▶ TASK STATEMENT:
What you return should be the lines of the data containing "checkmark", each in full.
=== MATERIAL SUPPLIED ===
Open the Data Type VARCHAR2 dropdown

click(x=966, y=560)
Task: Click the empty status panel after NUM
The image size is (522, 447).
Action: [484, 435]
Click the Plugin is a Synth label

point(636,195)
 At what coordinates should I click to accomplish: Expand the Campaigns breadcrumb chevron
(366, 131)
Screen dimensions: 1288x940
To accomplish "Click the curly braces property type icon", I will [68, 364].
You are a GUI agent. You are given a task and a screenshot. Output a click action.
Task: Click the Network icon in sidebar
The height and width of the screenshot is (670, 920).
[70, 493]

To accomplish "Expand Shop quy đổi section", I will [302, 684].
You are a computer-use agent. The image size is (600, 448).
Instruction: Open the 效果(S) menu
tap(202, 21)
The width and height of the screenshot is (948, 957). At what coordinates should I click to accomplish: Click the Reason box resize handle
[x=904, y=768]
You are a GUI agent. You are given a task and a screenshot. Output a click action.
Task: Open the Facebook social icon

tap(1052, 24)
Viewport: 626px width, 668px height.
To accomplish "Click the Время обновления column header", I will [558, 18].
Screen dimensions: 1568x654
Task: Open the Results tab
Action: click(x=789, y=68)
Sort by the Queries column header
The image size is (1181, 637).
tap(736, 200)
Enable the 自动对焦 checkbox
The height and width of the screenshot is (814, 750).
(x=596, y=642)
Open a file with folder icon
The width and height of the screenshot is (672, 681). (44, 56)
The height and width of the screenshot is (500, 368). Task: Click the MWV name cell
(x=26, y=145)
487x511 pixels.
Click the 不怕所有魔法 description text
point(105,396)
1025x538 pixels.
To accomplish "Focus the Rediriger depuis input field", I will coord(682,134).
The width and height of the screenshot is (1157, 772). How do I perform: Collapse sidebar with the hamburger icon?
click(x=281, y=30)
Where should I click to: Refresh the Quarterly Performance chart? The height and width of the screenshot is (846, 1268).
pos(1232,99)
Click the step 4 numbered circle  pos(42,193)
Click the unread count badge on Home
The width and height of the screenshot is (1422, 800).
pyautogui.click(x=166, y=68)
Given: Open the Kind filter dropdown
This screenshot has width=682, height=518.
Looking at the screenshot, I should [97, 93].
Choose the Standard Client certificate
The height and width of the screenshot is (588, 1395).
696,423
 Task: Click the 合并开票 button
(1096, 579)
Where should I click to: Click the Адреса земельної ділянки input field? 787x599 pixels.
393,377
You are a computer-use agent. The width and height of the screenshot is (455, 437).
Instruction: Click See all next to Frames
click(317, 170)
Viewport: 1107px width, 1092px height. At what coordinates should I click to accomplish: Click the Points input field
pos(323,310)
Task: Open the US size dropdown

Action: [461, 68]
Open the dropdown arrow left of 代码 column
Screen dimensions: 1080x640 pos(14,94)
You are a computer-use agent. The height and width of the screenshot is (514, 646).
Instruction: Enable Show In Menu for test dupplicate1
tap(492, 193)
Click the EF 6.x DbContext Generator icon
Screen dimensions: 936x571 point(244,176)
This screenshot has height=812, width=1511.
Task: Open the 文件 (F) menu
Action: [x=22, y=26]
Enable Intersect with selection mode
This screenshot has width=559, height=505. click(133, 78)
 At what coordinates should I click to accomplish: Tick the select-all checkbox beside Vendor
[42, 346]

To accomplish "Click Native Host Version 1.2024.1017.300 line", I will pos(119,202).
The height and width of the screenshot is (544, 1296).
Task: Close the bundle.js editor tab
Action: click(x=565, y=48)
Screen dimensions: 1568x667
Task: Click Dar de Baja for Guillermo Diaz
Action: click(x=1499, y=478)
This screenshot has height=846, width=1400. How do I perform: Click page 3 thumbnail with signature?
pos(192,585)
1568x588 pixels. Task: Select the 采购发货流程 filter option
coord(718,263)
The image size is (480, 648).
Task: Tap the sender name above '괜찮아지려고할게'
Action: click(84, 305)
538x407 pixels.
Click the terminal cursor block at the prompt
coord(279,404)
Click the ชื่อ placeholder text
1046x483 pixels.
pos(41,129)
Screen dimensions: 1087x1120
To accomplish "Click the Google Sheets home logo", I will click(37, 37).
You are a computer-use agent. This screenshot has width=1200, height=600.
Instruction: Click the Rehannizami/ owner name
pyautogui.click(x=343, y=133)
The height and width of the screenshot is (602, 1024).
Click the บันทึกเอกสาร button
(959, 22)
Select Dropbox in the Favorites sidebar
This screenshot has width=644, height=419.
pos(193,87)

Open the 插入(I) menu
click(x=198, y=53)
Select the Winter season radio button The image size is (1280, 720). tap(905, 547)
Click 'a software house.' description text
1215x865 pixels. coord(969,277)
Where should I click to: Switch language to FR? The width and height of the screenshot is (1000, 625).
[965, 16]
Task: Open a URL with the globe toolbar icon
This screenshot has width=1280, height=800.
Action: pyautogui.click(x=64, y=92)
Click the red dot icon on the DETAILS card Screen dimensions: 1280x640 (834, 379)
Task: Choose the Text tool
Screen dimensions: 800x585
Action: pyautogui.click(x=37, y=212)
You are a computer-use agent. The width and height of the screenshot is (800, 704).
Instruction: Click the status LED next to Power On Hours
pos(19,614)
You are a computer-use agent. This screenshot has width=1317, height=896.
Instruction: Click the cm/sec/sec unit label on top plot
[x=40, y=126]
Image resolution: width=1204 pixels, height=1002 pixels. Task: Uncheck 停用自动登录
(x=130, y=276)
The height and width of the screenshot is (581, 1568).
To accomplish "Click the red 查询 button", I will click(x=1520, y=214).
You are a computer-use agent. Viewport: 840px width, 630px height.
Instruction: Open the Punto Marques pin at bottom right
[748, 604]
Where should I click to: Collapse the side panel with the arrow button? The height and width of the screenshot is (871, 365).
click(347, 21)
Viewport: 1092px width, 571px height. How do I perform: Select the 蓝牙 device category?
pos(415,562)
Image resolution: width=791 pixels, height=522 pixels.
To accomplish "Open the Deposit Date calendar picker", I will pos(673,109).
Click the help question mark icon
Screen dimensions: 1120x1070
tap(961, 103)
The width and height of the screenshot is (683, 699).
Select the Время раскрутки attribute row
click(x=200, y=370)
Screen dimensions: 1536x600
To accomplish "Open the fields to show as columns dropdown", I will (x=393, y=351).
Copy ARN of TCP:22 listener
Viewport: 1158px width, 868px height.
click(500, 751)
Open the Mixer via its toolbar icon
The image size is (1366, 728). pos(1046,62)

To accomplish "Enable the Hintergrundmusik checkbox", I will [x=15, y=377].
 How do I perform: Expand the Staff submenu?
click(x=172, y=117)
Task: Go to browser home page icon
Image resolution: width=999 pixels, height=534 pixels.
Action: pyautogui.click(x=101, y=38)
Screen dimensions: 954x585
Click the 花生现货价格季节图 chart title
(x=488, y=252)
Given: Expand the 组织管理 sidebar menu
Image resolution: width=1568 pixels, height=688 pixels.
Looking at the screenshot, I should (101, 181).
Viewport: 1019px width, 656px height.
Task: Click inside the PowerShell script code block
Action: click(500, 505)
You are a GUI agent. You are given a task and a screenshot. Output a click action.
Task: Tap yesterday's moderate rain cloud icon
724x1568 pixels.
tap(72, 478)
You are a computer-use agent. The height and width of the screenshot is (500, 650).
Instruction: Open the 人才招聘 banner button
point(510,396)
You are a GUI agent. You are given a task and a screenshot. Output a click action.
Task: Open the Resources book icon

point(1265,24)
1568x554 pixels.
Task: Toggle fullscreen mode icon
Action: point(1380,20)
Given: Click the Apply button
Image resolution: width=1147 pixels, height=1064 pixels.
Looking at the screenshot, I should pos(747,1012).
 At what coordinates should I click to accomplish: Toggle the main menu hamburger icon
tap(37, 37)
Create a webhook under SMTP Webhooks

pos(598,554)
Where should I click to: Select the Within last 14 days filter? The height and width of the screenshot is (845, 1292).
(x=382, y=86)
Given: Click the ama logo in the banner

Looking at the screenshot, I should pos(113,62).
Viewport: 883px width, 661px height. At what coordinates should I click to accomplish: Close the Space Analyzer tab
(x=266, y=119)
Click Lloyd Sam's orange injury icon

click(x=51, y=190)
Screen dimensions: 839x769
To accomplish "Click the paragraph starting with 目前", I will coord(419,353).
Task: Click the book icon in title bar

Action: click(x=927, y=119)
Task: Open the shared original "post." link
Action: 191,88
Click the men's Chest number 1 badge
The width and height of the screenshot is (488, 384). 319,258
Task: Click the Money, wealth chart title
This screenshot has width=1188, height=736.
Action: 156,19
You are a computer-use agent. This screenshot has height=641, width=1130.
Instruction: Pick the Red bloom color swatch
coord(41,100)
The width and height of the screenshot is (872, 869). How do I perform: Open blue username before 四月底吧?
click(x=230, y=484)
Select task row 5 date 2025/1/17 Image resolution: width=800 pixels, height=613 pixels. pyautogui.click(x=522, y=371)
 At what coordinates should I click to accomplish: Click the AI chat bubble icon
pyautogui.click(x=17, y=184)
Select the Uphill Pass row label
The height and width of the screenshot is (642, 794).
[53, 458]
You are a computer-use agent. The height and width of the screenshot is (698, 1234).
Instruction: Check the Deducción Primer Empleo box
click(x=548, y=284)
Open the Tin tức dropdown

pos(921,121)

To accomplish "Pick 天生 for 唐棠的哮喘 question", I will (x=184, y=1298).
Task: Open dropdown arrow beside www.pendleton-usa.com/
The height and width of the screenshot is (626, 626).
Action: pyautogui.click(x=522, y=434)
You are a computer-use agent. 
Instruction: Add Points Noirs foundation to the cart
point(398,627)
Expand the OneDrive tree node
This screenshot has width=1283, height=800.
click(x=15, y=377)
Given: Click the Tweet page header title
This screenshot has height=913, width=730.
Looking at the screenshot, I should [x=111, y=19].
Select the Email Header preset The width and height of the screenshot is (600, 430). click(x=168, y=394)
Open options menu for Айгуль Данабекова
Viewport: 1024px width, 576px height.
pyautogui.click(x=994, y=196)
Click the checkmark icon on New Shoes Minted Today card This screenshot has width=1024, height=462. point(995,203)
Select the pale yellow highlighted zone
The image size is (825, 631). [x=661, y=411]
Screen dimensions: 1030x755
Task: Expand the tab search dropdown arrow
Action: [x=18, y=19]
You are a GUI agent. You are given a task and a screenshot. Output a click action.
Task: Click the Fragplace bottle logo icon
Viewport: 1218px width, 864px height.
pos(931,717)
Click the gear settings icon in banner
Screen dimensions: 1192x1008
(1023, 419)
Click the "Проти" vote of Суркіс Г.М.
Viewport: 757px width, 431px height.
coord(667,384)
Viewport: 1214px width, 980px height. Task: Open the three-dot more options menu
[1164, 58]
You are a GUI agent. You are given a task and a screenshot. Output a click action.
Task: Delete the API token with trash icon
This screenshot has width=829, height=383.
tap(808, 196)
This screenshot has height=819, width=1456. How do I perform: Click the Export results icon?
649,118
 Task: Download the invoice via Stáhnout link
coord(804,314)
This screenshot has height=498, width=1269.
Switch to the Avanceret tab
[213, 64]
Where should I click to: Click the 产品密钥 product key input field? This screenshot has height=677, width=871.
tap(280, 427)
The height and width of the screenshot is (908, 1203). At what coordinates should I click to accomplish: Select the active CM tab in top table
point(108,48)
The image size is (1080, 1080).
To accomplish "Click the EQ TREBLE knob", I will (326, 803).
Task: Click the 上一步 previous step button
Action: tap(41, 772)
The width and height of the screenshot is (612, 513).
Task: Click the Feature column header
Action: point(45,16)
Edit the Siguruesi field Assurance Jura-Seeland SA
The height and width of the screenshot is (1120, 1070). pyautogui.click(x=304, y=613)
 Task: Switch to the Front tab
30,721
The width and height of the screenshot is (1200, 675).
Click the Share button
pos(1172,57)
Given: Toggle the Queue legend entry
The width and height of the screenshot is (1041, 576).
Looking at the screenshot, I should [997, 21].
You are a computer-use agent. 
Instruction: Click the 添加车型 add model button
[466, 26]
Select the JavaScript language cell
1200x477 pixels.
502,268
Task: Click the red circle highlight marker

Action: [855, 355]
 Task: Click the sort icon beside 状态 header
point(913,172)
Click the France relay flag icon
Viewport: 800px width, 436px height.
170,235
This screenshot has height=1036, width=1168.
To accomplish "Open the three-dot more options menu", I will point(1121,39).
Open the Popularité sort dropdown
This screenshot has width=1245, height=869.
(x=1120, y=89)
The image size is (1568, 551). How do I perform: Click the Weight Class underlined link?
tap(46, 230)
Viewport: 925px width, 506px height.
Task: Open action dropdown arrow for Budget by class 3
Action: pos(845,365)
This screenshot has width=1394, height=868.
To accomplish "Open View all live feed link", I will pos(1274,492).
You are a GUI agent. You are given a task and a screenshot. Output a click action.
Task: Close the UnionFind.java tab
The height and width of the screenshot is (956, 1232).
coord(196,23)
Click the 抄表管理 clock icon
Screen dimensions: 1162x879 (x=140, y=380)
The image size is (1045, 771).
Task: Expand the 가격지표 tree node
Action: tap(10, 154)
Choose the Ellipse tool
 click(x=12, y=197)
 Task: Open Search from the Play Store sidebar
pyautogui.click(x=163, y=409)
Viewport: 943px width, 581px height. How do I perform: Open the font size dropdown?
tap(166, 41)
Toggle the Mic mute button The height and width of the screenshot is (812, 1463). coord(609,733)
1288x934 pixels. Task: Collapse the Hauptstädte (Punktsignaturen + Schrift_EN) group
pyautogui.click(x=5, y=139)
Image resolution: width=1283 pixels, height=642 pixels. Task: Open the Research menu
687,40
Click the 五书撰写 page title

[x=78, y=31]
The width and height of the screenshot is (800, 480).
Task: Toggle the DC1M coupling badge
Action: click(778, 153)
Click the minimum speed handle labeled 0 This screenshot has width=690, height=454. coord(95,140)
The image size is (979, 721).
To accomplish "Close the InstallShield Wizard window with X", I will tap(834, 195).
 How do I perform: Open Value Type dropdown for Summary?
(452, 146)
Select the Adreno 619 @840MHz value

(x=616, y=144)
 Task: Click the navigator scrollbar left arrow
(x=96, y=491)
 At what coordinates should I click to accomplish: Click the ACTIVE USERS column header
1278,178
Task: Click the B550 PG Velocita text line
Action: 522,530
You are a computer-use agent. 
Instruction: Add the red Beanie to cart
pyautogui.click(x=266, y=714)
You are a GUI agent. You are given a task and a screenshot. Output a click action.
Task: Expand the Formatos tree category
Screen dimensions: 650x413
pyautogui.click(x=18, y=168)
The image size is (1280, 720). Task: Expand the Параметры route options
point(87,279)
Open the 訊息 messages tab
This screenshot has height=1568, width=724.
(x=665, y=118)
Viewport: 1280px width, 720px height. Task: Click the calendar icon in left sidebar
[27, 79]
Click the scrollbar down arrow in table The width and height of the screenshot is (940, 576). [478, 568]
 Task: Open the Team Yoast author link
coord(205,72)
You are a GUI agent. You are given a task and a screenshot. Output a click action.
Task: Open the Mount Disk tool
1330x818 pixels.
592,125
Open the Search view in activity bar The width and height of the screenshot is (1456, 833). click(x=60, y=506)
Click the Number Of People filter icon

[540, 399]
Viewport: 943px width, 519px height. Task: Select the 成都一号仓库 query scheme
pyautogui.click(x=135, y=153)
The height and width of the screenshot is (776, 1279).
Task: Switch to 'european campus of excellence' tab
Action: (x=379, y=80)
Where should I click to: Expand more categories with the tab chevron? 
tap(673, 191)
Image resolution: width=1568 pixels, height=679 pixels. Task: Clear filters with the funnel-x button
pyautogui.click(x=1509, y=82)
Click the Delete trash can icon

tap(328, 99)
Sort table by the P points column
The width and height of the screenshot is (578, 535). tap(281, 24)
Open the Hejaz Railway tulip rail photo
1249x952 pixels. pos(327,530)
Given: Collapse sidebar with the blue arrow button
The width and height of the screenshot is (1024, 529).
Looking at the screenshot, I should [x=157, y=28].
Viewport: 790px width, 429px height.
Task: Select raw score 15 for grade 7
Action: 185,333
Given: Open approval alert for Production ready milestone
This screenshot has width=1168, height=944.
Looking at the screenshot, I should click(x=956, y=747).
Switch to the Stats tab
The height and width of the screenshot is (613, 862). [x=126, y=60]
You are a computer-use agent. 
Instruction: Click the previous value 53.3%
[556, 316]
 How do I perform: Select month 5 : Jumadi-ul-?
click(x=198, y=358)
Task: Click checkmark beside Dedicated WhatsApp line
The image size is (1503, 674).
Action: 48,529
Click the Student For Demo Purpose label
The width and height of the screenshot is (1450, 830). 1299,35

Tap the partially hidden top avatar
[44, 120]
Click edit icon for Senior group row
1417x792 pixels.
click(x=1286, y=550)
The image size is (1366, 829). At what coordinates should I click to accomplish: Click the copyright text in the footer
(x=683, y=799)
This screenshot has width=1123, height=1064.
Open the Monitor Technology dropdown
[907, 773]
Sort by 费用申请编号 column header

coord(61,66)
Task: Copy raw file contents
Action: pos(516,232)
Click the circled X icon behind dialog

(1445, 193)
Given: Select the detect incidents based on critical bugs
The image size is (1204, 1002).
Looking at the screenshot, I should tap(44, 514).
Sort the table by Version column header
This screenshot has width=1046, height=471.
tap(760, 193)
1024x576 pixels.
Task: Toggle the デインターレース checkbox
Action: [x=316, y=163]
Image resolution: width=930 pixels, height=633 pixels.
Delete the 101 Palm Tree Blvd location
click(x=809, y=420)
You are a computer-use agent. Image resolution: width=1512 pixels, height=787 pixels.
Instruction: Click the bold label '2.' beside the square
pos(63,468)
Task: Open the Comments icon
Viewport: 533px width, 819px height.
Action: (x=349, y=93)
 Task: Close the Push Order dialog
===
▶ COMPLETED EXERCISE:
Click the checkmark icon on New Shoes Minted Today card This screenshot has width=1024, height=462. point(995,203)
Task: Click checkmark beside Dedicated WhatsApp line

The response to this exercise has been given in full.